Exercise | Of the entries below, return exactly those lines that fall between the one containing "Politica sui cookie (478, 2115)" and the one containing "Problemi di accesso (817, 1998)", the two end lines included.

Extracted entries section start

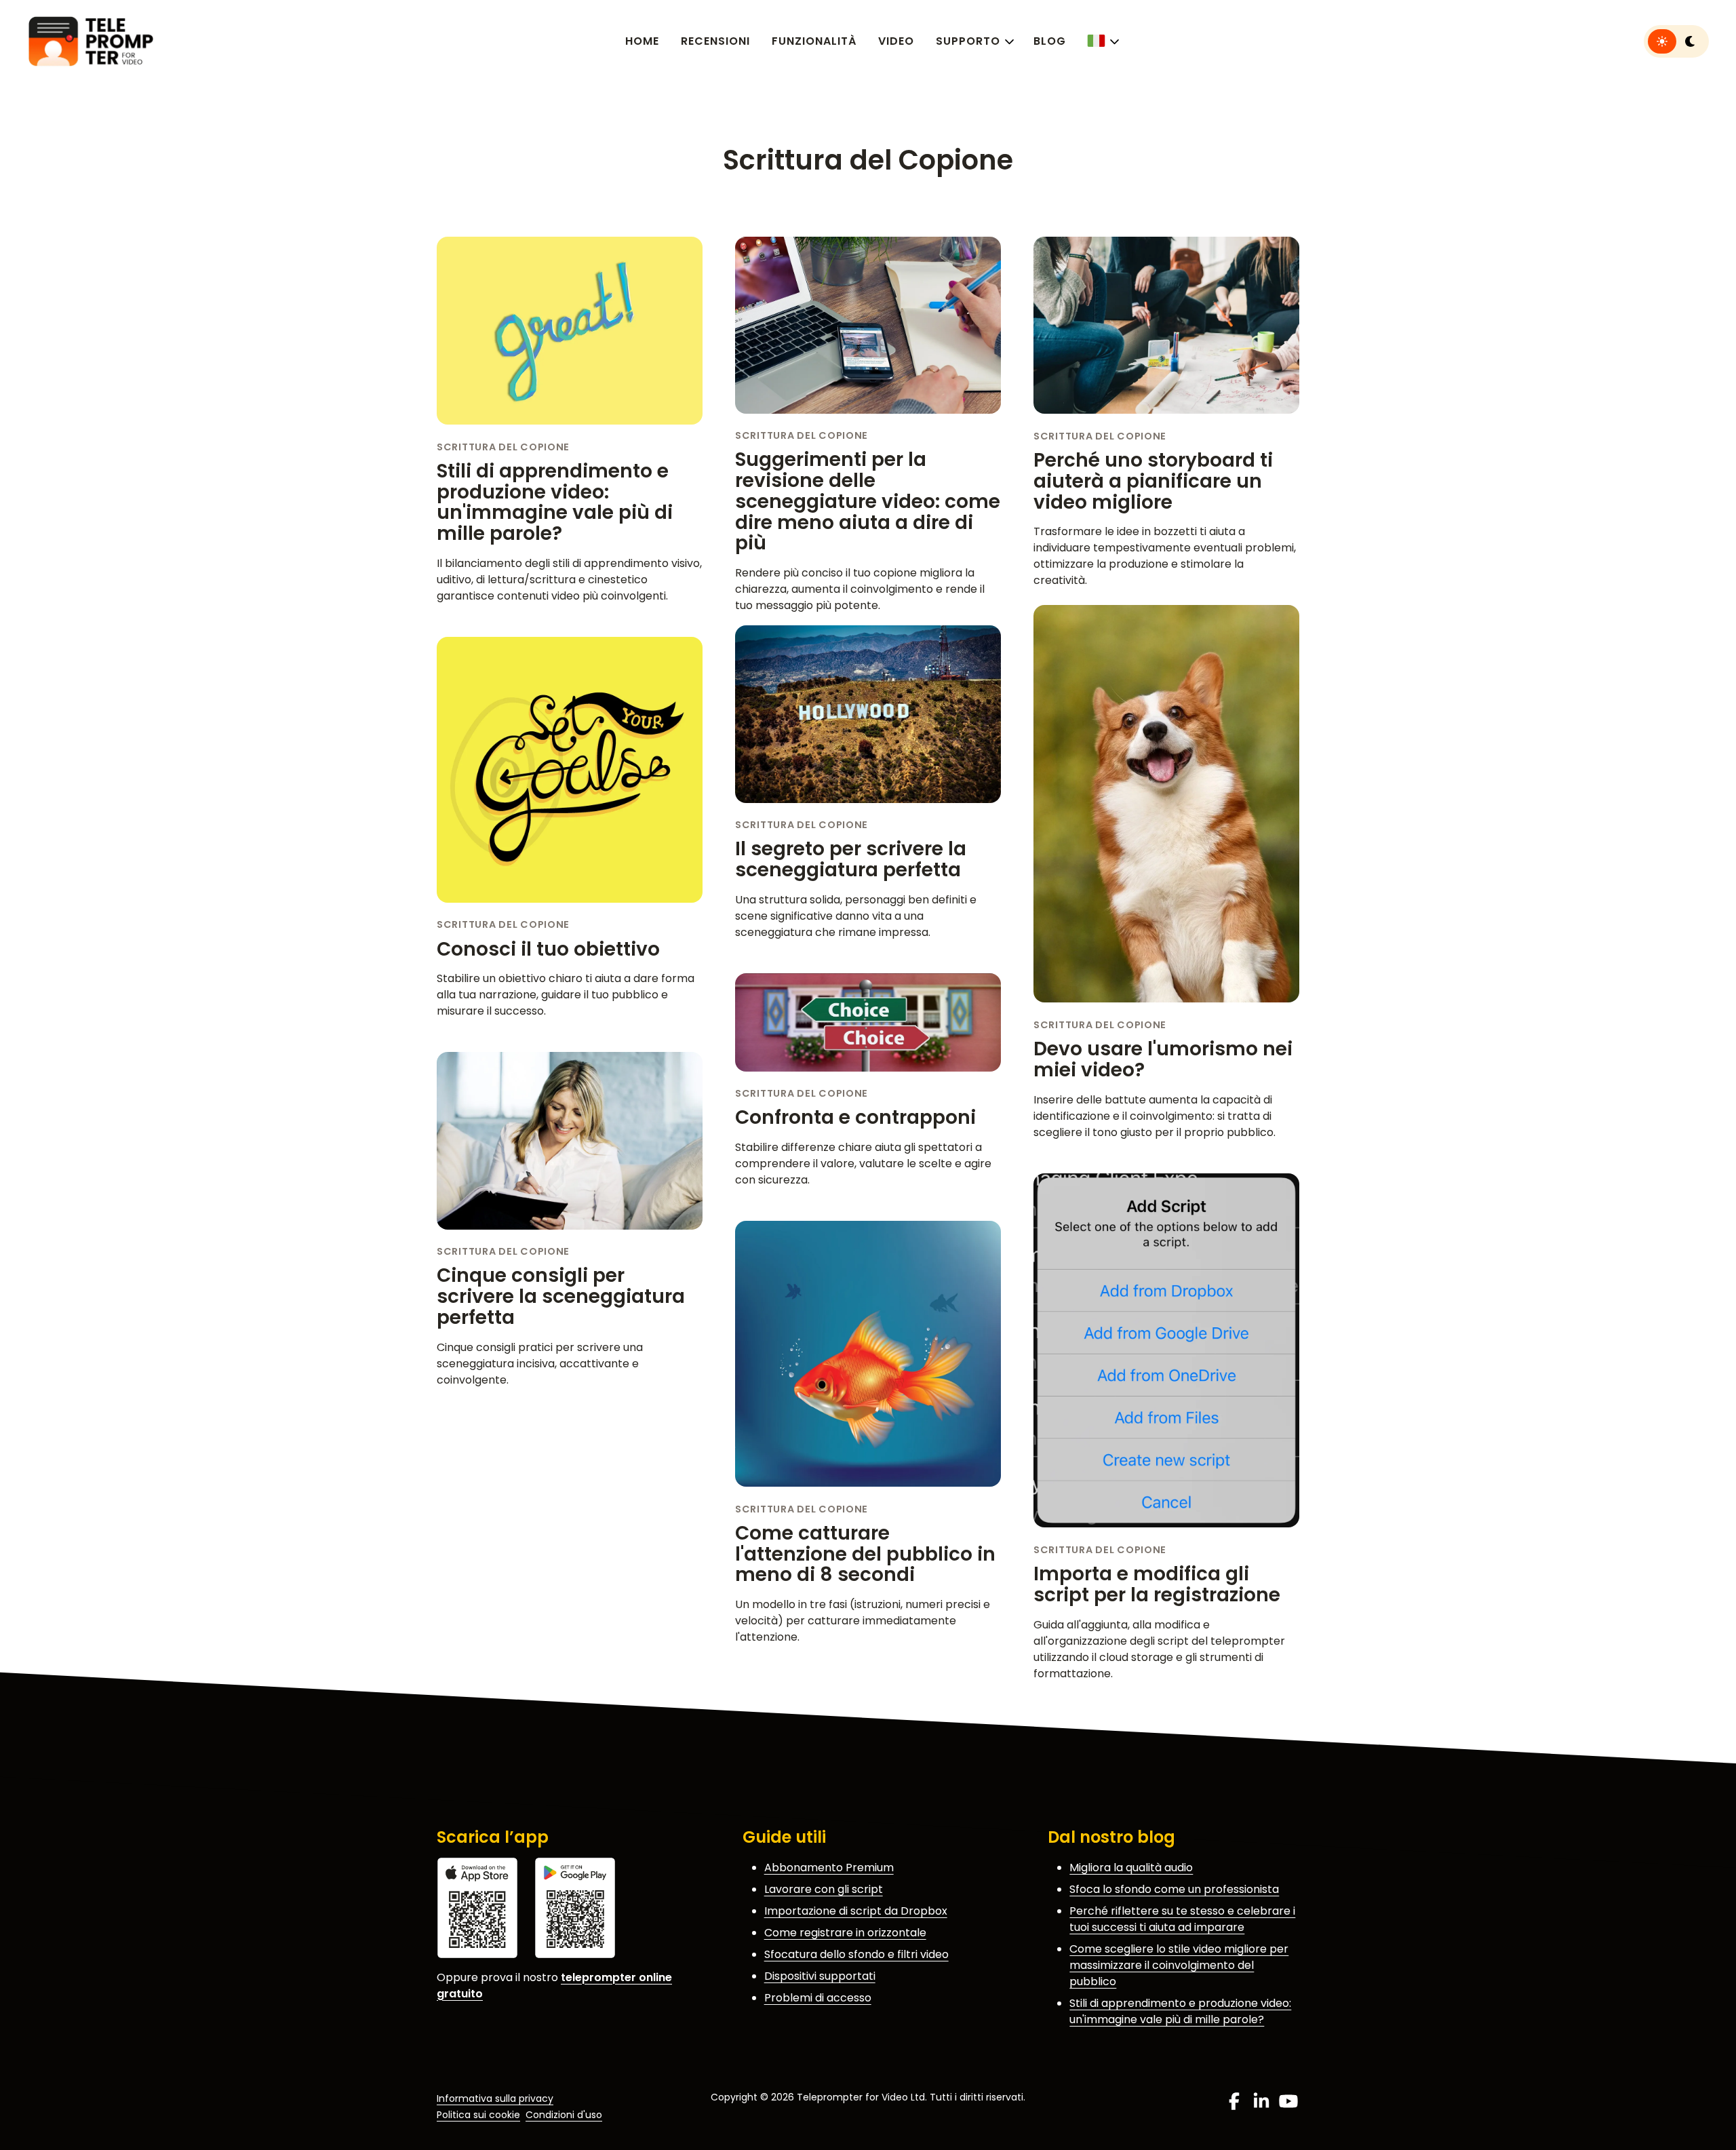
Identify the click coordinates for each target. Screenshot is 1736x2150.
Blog (1049, 41)
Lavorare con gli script (823, 1889)
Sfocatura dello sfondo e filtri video (856, 1954)
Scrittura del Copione (503, 447)
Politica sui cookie (478, 2115)
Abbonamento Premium (829, 1867)
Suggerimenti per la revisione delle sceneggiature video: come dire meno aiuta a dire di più (867, 501)
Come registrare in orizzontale (845, 1932)
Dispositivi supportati (819, 1976)
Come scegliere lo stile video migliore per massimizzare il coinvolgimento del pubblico (1178, 1965)
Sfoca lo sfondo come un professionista (1174, 1889)
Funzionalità (814, 41)
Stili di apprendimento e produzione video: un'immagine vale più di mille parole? (555, 502)
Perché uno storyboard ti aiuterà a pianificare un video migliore (1153, 481)
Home (642, 41)
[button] (1102, 41)
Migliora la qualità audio (1131, 1867)
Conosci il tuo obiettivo (548, 949)
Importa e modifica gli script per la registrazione (1156, 1584)
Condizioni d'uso (564, 2115)
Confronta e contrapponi (855, 1117)
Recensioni (715, 41)
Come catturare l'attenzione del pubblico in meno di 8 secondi (865, 1554)
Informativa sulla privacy (495, 2098)
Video (896, 41)
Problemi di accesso (817, 1998)
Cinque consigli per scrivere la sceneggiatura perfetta (561, 1296)
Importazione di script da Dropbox (855, 1911)
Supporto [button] (968, 41)
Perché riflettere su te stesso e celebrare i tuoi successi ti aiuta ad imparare (1182, 1919)
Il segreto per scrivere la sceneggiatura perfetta (850, 859)
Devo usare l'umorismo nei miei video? (1163, 1059)
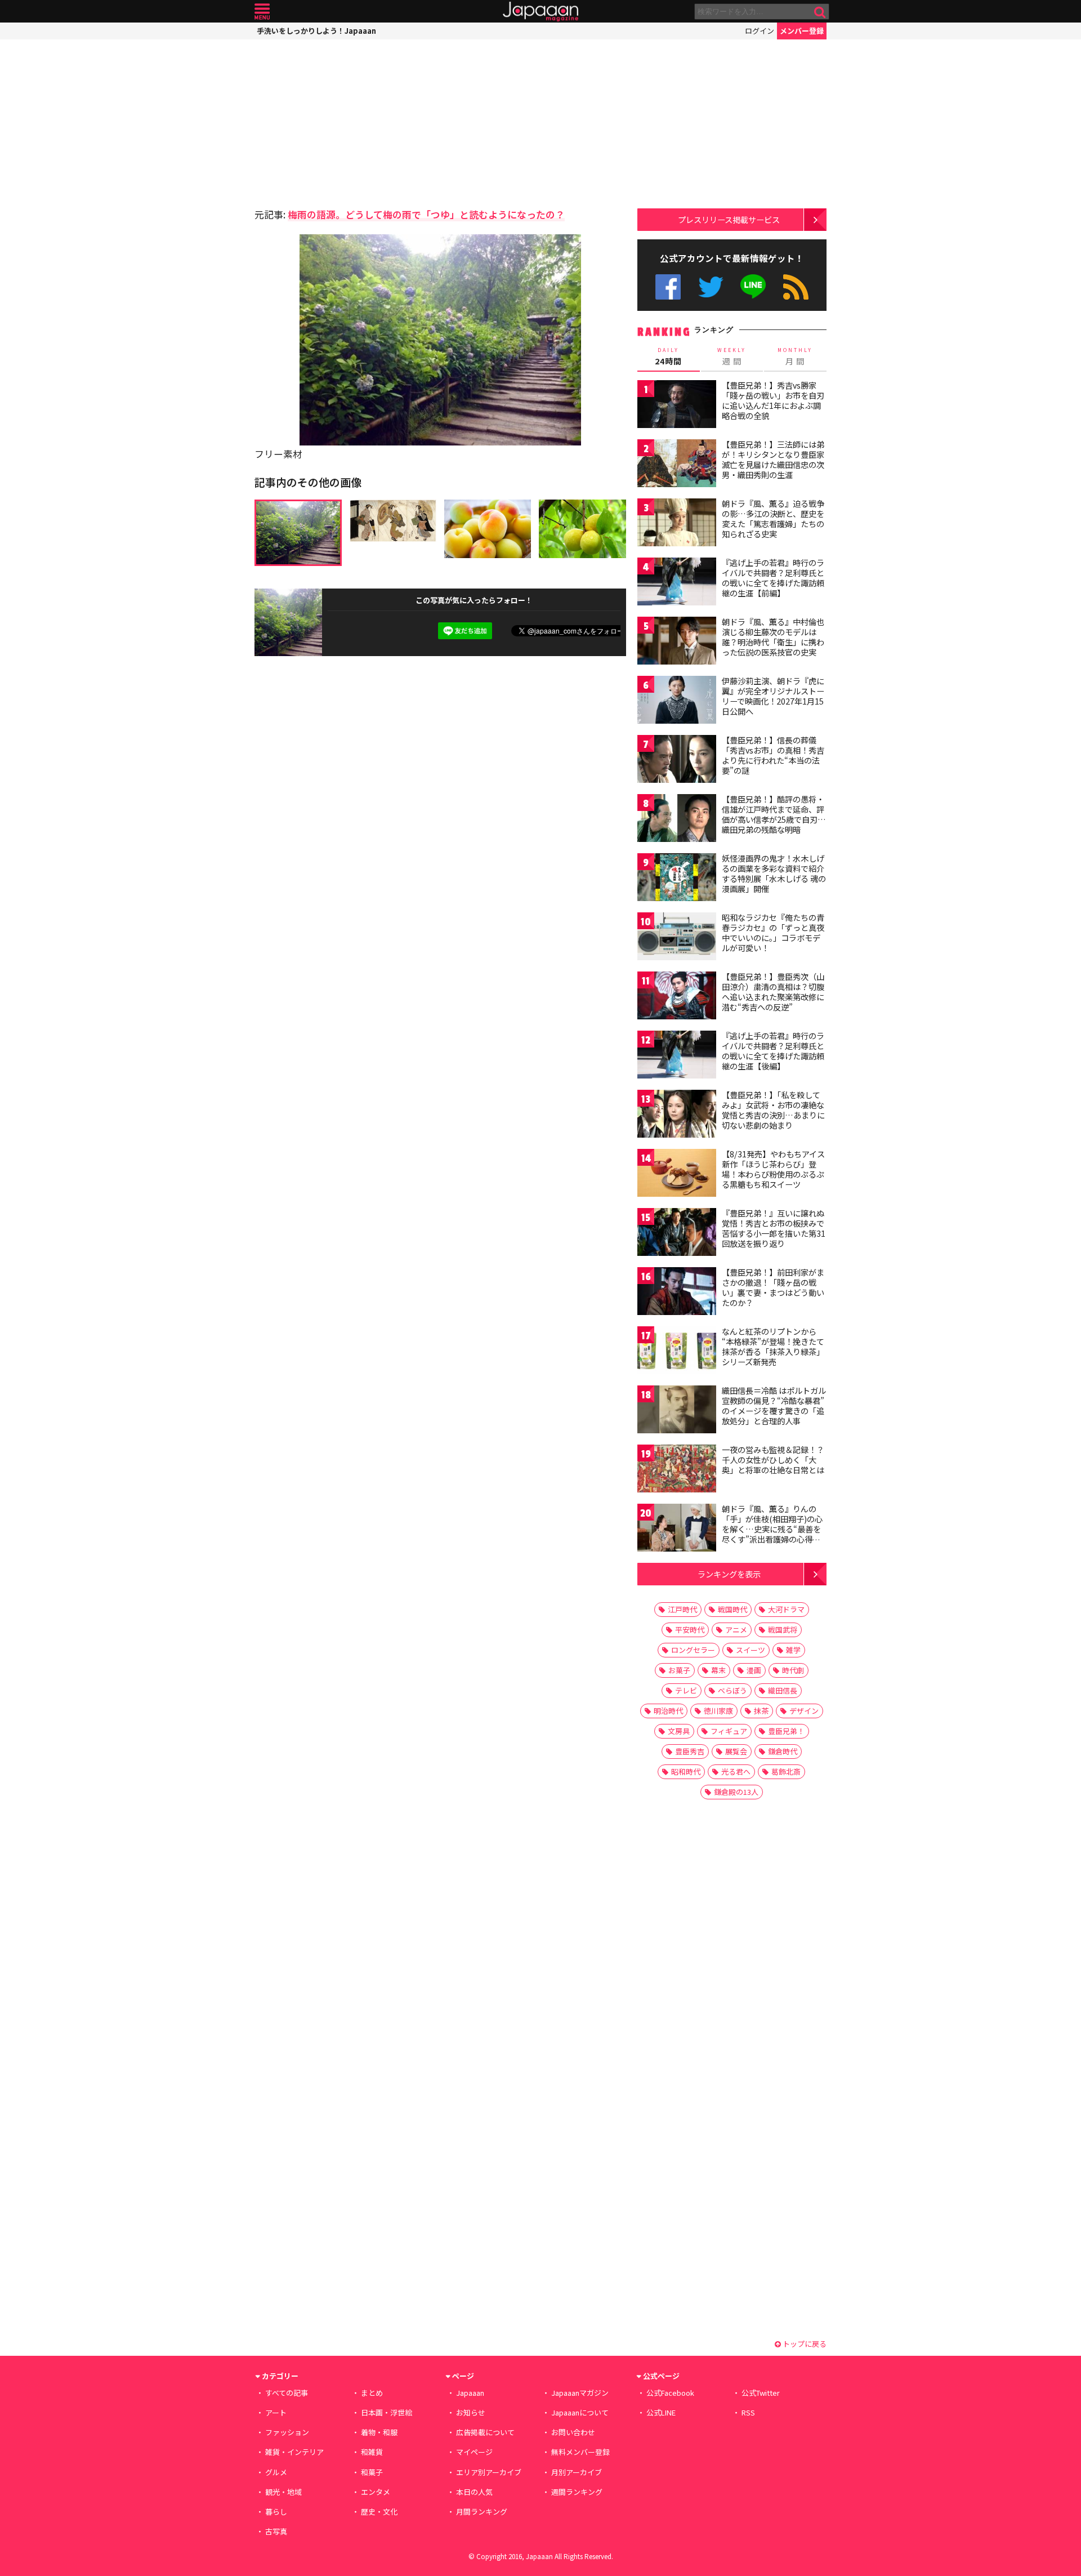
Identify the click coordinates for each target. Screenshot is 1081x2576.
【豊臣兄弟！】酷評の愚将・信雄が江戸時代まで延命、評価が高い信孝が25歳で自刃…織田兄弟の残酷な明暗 (774, 814)
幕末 (718, 1670)
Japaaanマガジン (580, 2392)
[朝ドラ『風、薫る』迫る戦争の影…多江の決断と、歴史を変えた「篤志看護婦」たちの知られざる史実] (676, 524)
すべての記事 (286, 2392)
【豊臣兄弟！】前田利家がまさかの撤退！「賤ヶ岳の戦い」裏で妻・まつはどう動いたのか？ (773, 1287)
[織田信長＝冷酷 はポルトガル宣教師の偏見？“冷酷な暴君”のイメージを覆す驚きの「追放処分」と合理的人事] (676, 1411)
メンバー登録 (802, 30)
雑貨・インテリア (294, 2451)
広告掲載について (485, 2432)
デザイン (804, 1710)
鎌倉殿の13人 (736, 1791)
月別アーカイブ (576, 2472)
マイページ (474, 2451)
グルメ (276, 2472)
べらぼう (732, 1690)
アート (276, 2412)
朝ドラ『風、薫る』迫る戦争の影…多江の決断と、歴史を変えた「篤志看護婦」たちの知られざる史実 (773, 518)
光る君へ (736, 1771)
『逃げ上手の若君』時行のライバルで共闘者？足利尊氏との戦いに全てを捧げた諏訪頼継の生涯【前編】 (773, 577)
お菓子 (679, 1670)
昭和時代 (685, 1771)
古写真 (276, 2531)
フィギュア (729, 1731)
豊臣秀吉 (689, 1751)
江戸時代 (682, 1609)
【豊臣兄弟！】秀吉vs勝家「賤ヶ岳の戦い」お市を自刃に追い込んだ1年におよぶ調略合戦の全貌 (773, 400)
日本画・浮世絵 (386, 2412)
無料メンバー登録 (580, 2451)
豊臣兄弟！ (786, 1731)
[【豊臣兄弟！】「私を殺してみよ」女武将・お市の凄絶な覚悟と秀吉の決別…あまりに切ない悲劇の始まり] (676, 1115)
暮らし (276, 2511)
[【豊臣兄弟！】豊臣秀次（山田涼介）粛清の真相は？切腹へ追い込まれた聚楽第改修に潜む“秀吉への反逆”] (676, 997)
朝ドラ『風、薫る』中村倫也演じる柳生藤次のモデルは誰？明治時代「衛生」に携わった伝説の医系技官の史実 (773, 637)
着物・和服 (379, 2432)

Extracted entries section end

Written reply |
Politica sui cookie (478, 2115)
Abbonamento Premium (829, 1867)
Suggerimenti per la revisione delle sceneggiature video: come dire meno aiuta a dire di più (867, 501)
Come registrare in orizzontale (845, 1932)
Dispositivi supportati (819, 1976)
Come scegliere lo stile video migliore per massimizzare il coinvolgimento del pubblico (1178, 1965)
Sfoca lo sfondo come un professionista (1174, 1889)
Funzionalità (814, 41)
Stili di apprendimento e produzione video: un'immagine vale più di mille parole? (555, 502)
Perché uno storyboard ti aiuterà a pianificare un video migliore (1153, 481)
Home (642, 41)
[button] (1102, 41)
Migliora la qualità audio (1131, 1867)
Conosci il tuo obiettivo (548, 949)
Importa e modifica gli script per la registrazione (1156, 1584)
Condizioni d'uso (564, 2115)
Confronta e contrapponi (855, 1117)
Recensioni (715, 41)
Come catturare l'attenzione del pubblico in meno di 8 secondi (865, 1554)
Informativa sulla privacy (495, 2098)
Video (896, 41)
Problemi di accesso (817, 1998)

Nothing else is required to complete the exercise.